Most of the products that are Shariah-compliant have been introduced by commercial banks who have used them to create a niche in the fast-paced sector.
None has been in the area of shares or equities of companies quoted at the Nairobi Stock Exchange.
The introduction of the product is in response to customer demands, said the company’s managing director Kassim Bharadia in an interview.
Foreign investors have also shown interest in the product, said Mr Bharadia.
The unit trusts therefore will not be subjected to riba (usury) which is charging of interest.
Profits in the fund will be derived from capital gains and dividends paid by companies whose shares that the unit trust has invested in.
According to Falaika Advisors, who specialise in research in Islamic funds, investment is supposed to be within companies that fit within the interpretation of Shariah.
For ApexAfrica Capital, it will invest in equities but not for firms that deal in, for example, alcohol.
It is going to target mainly the plantation shares at the bourse.
Hamilton, Harrison and Mathews is guiding the issuer in the legal process of issuing the unit trust.
Under the law, a brokerage firm seeking to offer a unit trust product must provide details including a draft unit trust, information memorandum, management and custody agreement for the monies that would be raised, and a business plan.
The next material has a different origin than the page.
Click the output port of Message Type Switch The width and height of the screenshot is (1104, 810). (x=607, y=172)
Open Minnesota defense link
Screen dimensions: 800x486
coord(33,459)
It will also be required to have audited reports of the past three years, custodian, and a trustee.
ApexAfrica Capital has just rebranded and changed the name from ApexAfrica Investment Bank and recruited new staff as the bourse becomes more vibrant.
It has also increased its participation at the NSE, where figures show Apex has been among the leading in terms of turnover.
In March this year, the brokerage firm was the top in terms of turnover generating Sh2.646 billion or 15.9 per cent of the total of Sh16.6 billion during the month.
Cumulatively for the year to the end of March 2010, it was the fourth largest in terms of turnover after Kestrel Capital, Dyer and Blair and CFCStanbic Financial Services.
The stock market has been in a recovery mode since late last year, sparking interest among investors after the market recorded a bear run.
For the year to date, the tracker NSE 20-share index is 29 per cent up.
The bourse sank to a five-year low in early 2009 following the global financial crisis and poor economic performance in 2008 when Kenya’s gross domestic product hit a low of 1.6 per cent in more than five years.
The economy last hit below two per cent in GDP growth in 2002 when it was at 0.6 per cent.
Besides equities market, the bonds have seen a major growth in trading numbers realising Sh26 billion, Sh42 billion and Sh50 billion in January, February and March, respectively, this year – the highest ever achieved for those months in the bourse’s history.
Recent flotation of Government and corporate bonds have been oversubscribed.
With the success of the primary and secondary markets, key players in the capital market are keen to introduce more products.
The Central Bank of Kenya said in March that it was working on a framework for the introduction of Sukuk bonds, which are structured to be in compliance with Shariah.
“We are still waiting for the structured Sukuk to cover bonds and the Treasury bills market,” Alex Nandi, the deputy director, banking supervision at the CBK, said recently.
The move to entrench Sukuk bonds and bills in the law is seen as a push by CBK to tap the increasing amount of cash flowing into Africa from the Gulf region.
Sovereign funds in Gulf States, flush with cash are eyeing African countries as lucrative investment zones and require products that fit with their belief system.